The egg and pupa are critical life stages in holometabolous insects because they are immobile and therefore relatively vulnerable to attack by natural enemies. Eggs generally contain antioxidants or defence molecules and are laid where they are less likely to be found and eaten by predators. However, parental care of hatchings is rare, with a few exceptions (e.g. some Hymenoptera and the burying beetles Silphidae), and care after nutritional independence is not reported other than for vertebrates. Nevertheless, pupae are not defenceless. In Coleoptera, the most diversified group of insects, pupae have evolved several physical, behavioural and/or chemical strategies that enable them to avoid being attacked [1].
The Coccinellidae are a large family in the order Coleoptera with a worldwide distribution, comprising two sub-families, 38 tribes and about 6000 described species [2]. Paradoxically, although there has been a longstanding research interest in this group (e.g. review by [3, 4]), there is no systematic study of the ecology and defence strategies of ladybird pupae.
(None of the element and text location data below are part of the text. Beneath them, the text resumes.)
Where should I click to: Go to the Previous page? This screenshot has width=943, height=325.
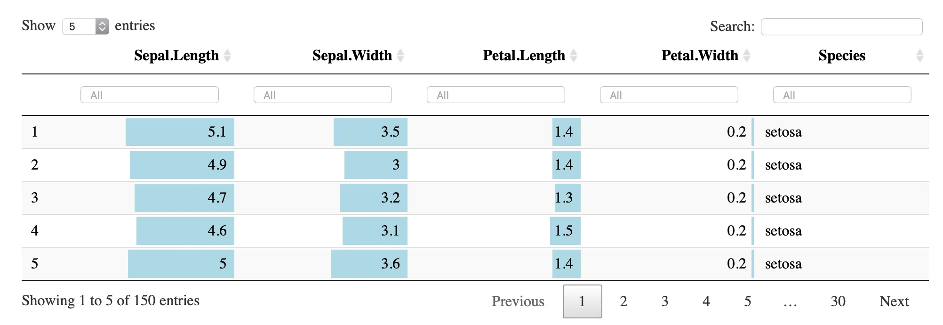(x=518, y=301)
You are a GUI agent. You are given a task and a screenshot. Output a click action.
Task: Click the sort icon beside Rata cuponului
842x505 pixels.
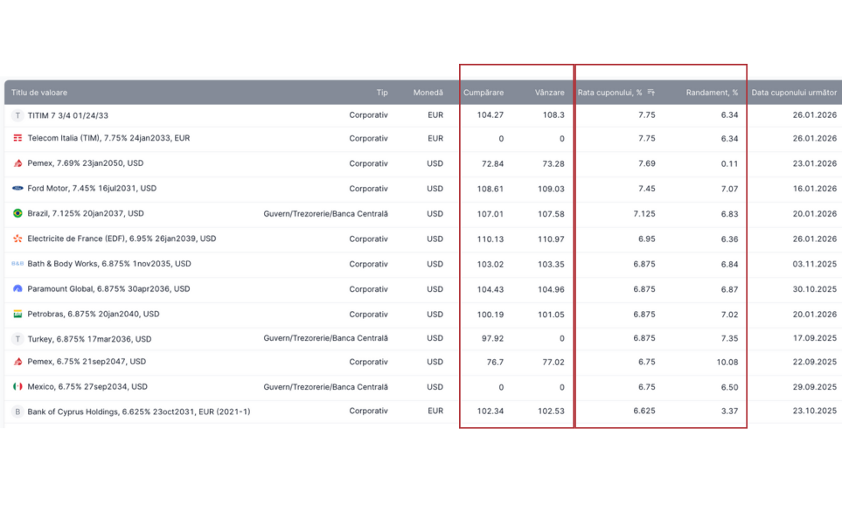pos(651,93)
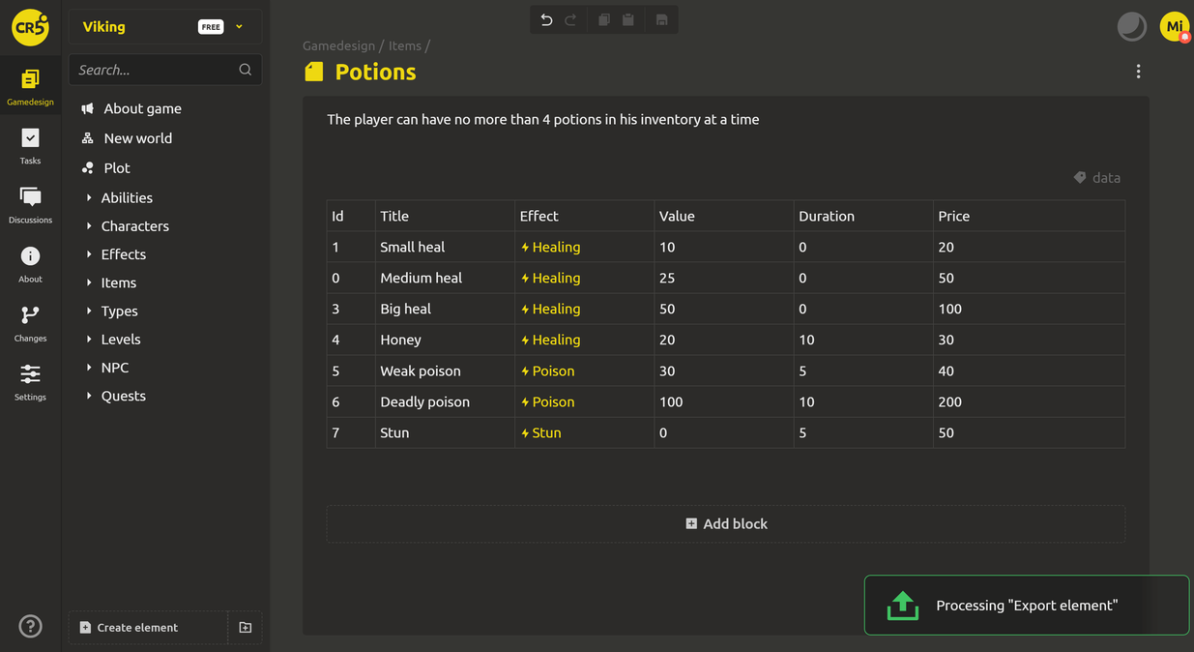The width and height of the screenshot is (1194, 652).
Task: Click the undo arrow in toolbar
Action: (546, 20)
There is only one comparative analysis of the morphology of pupae [5], which includes 32 genera and 57 species of North American ladybirds. However, this seminal work does not refer to any structural or other mechanism of defence. Apart from that study, the information on pupae is scattered, although it could be valuable for phylogenetic studies, similar to those based on larval characters (e.g. [6]). Not surprisingly, the absence of information leads to conflicting views on pupal defences.
The available information on the subject refers to several ladybird pupal enemy avoidance strategies involving physical and behavioural mechanisms (Table 1). However, the Coccinellidae are mainly known for their chemical defences. A wide range of molecules have been identified, among which there are several alkaloids (reviewed in [7]), including those derived from fatty-acids. Many pupae, like the other ladybird stages, are chemically protected by an aposematic system associating alkaloids in the haemolymph with bright and contrasting colours and/or strong odours. In addition, all developmental stages reflex bleed when attacked, instantaneously expelling droplets through the femorotibial articulations or dorsal glands that contain high concentrations of toxic or repulsive alkaloids [3].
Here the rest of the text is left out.